As I said, there could be a number of things at play here. You said you had trouble getting June to move in the round pen; she may be a bit slow about responding to pressure, so Phoenix may be ramping things up to drive the point home. She's young, he's not; IME, young horses frequently get rather rough treatment from their seniors. People may prefer horses with flashy paint jobs, but a lot of horses seem to hate them; bay/brown/chestnut/black horses often are the highest ranking in a herd, with lighter colors being lower down or even ostracized (I once heard about a Thoroughbred stallion that had a very strong dislike for gray horses, if he had to breed a gray mare, his handlers had to entice him with a mare of one of his preferred colors first, then switch mares at the critical moment).
If Phoenix was in a confinement situation with limited food (for example, a 1 acre field, 6 horses and 1 round bale), he could have food aggression issues. All horses push each other around to some extent; food aggression is really just an escalation of natural behavior to a level that is excessive and dangerous. Is there some resource that he seems to be trying to keep the other animals away from, or is it just his space?

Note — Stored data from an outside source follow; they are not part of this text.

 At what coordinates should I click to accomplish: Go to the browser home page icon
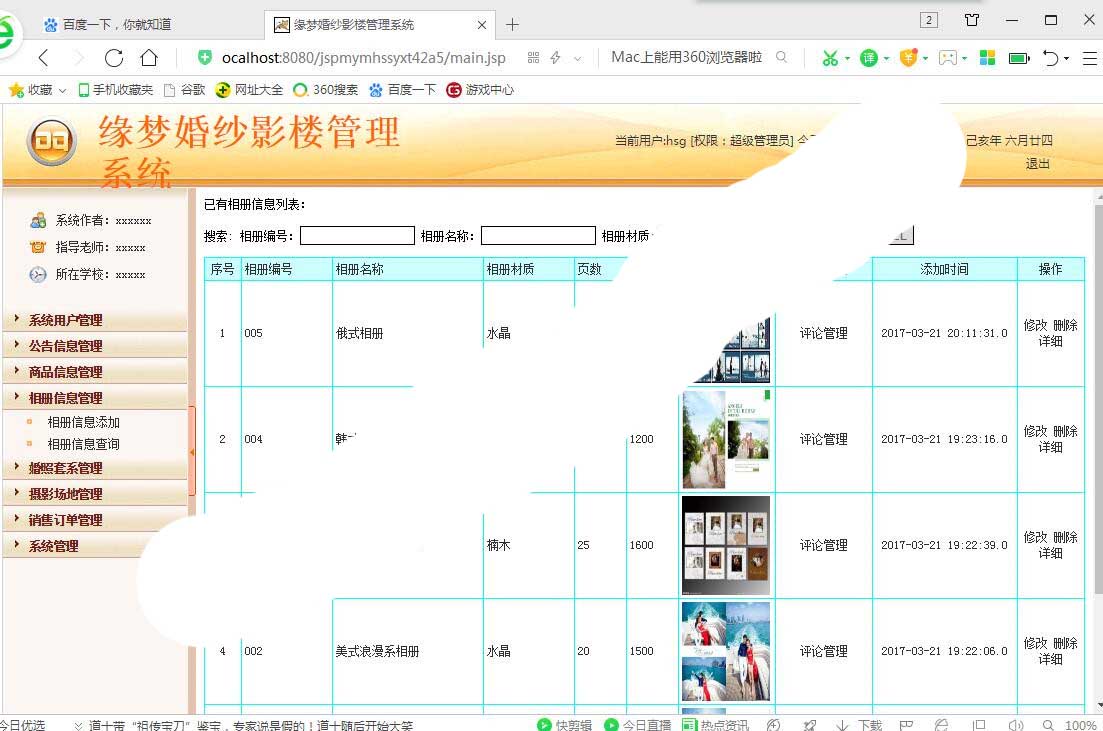point(149,58)
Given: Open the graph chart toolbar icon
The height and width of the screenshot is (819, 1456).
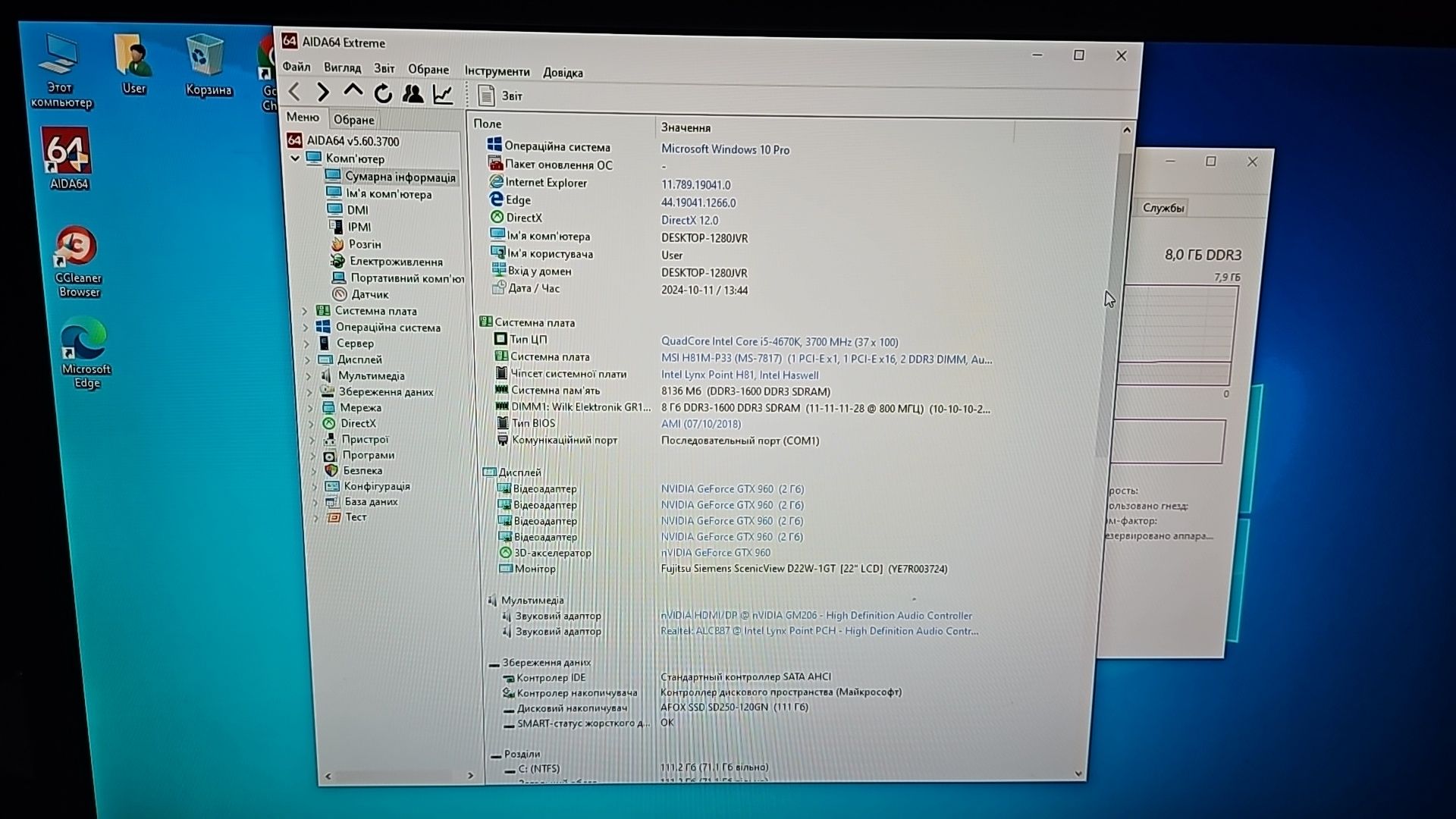Looking at the screenshot, I should (x=443, y=94).
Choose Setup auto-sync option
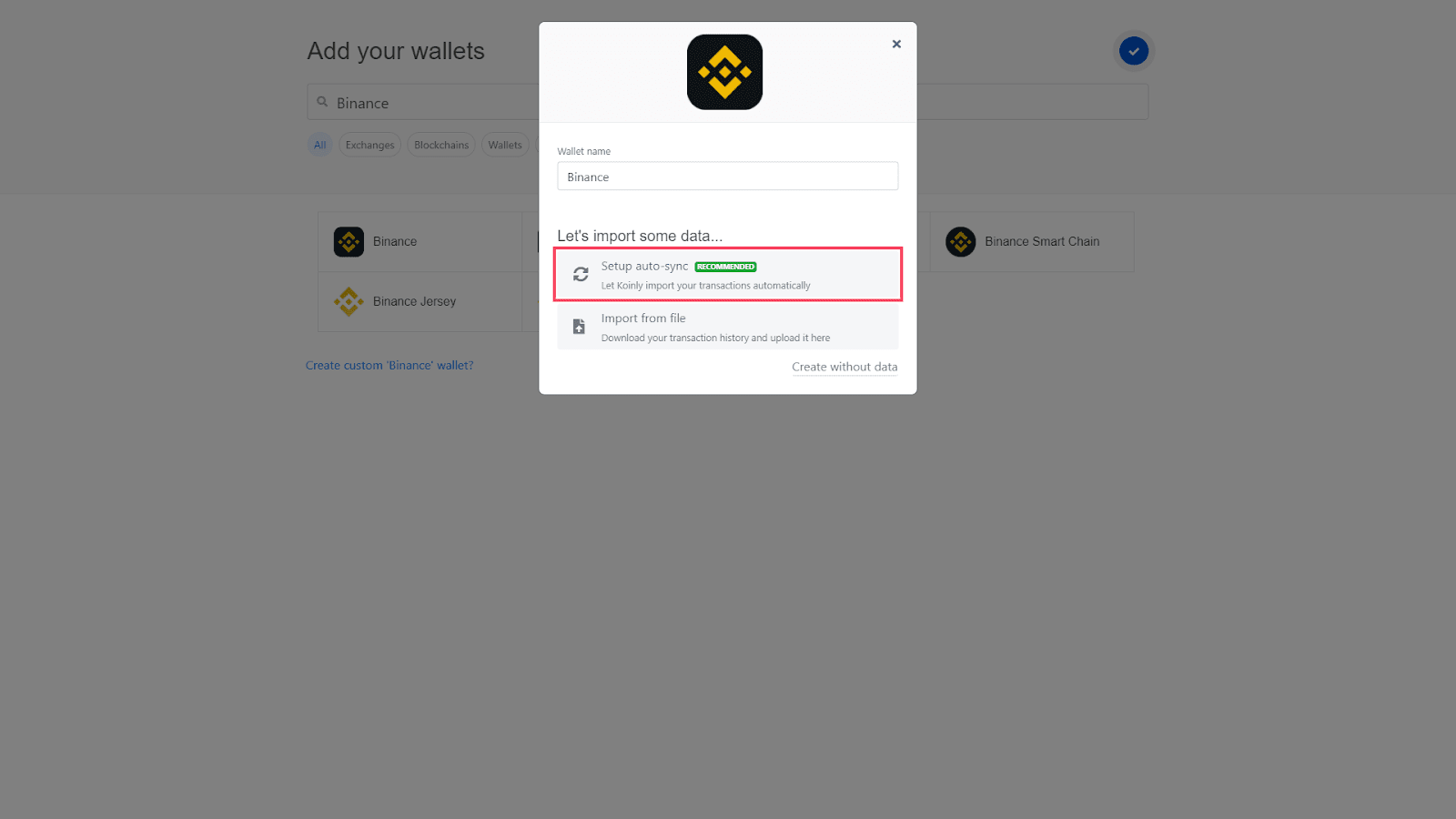This screenshot has height=819, width=1456. tap(728, 274)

Some animals are more diplomatic about their places in the pecking order, and some are just pills. I had a goat that I swear, if there were 4 walls and one door, I don't care how big the space was or many animals you might have, that space could only hold one goat - him.

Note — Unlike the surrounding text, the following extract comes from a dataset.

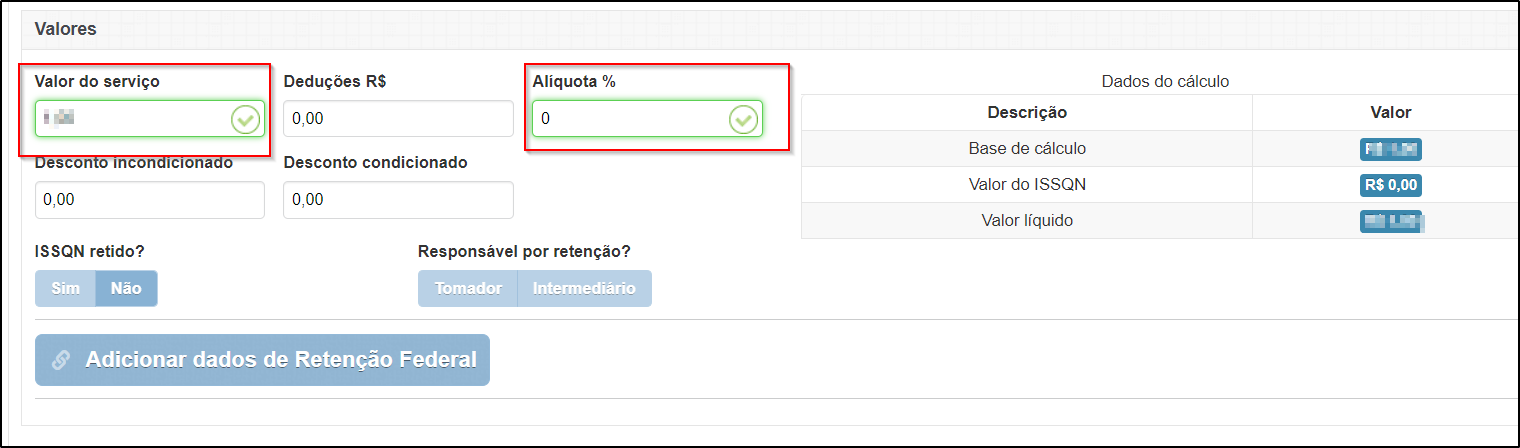Focus the Deduções R$ input field
The width and height of the screenshot is (1520, 448).
pyautogui.click(x=399, y=119)
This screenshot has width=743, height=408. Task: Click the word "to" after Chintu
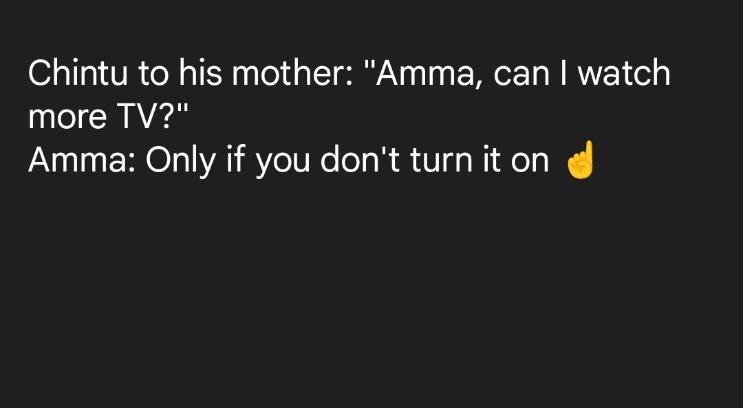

I've seen horses do the same sort of thing about shelter - the run-in shelter at the barn could easily have sheltered all 10 or so horses in the pasture, but even in a downpour, I never saw more than 3 under the roof at a time (usually the 3 highest-ranking animals in the group).
On at least one of his videos, Rick Gore mentions the problem of run-ins or stalls that lower-ranking animals can get trapped in when a more dominant animal comes in behind them. I've had that problem myself. Latte and Sunny have only their barn for shelter; I leave the stall door open all the time. The stalls are 12' x 12,' you'd think that would be enough room for two animals that like each other to stand in - but it isn't.
We had an incident about a year ago when my husband woke me in the middle of the night, having heard all kinds of banging around in the barn. He didn't know what was going on, but they are my horses, he figured I ought to know about it. We got some flashlights and went out to investigate. Nothing appeared out of the ordinary, so we went back in the house.
Next morning, I saw Sunny standing near the fence, and she had no less than 12 clear marks from Latte's feet all down her right side. Some were just dirt, some were clearly puffy and bruised, and some were scrapes with both hair and hide taken off. Apparently, Latte had cornered Sunny in the stall and managed to land that many kicks before Sunny could make it out the door. And this is the buddy over which Latte has a fit any time she can't see her! Sunny is usually healing up from some contact with the Big Blonde, but that was the worst. With friends like that, eh?